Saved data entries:
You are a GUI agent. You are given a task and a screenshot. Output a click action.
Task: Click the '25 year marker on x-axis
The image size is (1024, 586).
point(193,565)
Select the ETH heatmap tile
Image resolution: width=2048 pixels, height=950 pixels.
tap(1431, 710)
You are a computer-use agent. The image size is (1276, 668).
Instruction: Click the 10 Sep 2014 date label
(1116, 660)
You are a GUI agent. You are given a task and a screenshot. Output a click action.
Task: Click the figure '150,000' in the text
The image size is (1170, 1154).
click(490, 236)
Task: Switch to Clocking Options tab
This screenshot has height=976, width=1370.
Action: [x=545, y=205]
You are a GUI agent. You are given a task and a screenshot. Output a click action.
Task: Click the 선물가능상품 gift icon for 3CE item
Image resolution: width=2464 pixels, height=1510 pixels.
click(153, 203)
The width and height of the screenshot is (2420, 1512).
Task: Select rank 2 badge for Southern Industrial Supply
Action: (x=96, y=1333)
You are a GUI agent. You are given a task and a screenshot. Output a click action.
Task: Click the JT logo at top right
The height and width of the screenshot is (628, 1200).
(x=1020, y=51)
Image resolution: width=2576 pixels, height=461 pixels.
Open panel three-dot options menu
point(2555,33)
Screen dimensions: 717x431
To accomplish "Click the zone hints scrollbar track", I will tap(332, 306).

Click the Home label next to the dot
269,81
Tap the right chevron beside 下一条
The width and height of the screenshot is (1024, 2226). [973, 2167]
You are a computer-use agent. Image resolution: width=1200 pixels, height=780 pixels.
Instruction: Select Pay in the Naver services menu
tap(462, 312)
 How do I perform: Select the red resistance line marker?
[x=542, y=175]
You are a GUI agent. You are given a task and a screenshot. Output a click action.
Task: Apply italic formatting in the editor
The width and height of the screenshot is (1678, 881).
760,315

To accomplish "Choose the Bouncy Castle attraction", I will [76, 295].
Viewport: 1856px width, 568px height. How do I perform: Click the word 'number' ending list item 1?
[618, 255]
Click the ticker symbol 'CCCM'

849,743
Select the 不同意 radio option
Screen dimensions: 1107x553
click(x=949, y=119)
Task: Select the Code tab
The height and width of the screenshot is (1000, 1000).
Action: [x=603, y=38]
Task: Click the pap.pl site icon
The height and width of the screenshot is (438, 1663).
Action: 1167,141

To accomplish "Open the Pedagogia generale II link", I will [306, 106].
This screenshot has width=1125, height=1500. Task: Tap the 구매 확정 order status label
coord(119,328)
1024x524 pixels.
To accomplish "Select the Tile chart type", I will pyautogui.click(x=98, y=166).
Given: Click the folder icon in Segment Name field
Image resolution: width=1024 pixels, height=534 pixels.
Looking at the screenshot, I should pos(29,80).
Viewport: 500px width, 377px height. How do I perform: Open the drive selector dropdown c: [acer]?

** TASK REQUIREMENTS **
Each record must be repeated exactly as it is.

** TASK SOLUTION **
You are a GUI agent. You are given a task and a screenshot. Output a click action.
Task: Click the '25 year marker on x-axis
The image size is (1024, 586).
point(193,565)
Select the ETH heatmap tile
Image resolution: width=2048 pixels, height=950 pixels.
tap(1431, 710)
You are a computer-use agent. The image size is (1276, 668).
Instruction: Click the 10 Sep 2014 date label
(1116, 660)
You are a GUI agent. You are given a task and a screenshot. Output a click action.
Task: Click the figure '150,000' in the text
The image size is (1170, 1154).
click(490, 236)
Task: Switch to Clocking Options tab
This screenshot has height=976, width=1370.
Action: [x=545, y=205]
You are a GUI agent. You are given a task and a screenshot. Output a click action.
Task: Click the 선물가능상품 gift icon for 3CE item
Image resolution: width=2464 pixels, height=1510 pixels.
click(153, 203)
The width and height of the screenshot is (2420, 1512).
Task: Select rank 2 badge for Southern Industrial Supply
Action: (x=96, y=1333)
You are a GUI agent. You are given a task and a screenshot. Output a click action.
Task: Click the JT logo at top right
The height and width of the screenshot is (628, 1200).
(x=1020, y=51)
Image resolution: width=2576 pixels, height=461 pixels.
Open panel three-dot options menu
point(2555,33)
Screen dimensions: 717x431
To accomplish "Click the zone hints scrollbar track", I will tap(332, 306).

Click the Home label next to the dot
269,81
Tap the right chevron beside 下一条
The width and height of the screenshot is (1024, 2226). [973, 2167]
You are a computer-use agent. Image resolution: width=1200 pixels, height=780 pixels.
Instruction: Select Pay in the Naver services menu
tap(462, 312)
 How do I perform: Select the red resistance line marker?
[x=542, y=175]
You are a GUI agent. You are given a task and a screenshot. Output a click action.
Task: Apply italic formatting in the editor
The width and height of the screenshot is (1678, 881).
760,315

To accomplish "Choose the Bouncy Castle attraction", I will [76, 295].
Viewport: 1856px width, 568px height. How do I perform: Click the word 'number' ending list item 1?
[618, 255]
Click the ticker symbol 'CCCM'

849,743
Select the 不同意 radio option
Screen dimensions: 1107x553
click(x=949, y=119)
Task: Select the Code tab
The height and width of the screenshot is (1000, 1000).
Action: [x=603, y=38]
Task: Click the pap.pl site icon
The height and width of the screenshot is (438, 1663).
Action: 1167,141

To accomplish "Open the Pedagogia generale II link", I will [306, 106].
This screenshot has width=1125, height=1500. Task: Tap the 구매 확정 order status label
coord(119,328)
1024x524 pixels.
To accomplish "Select the Tile chart type", I will pyautogui.click(x=98, y=166).
Given: Click the folder icon in Segment Name field
Image resolution: width=1024 pixels, height=534 pixels.
Looking at the screenshot, I should pos(29,80).
Viewport: 500px width, 377px height. How do I perform: Open the drive selector dropdown c: [acer]?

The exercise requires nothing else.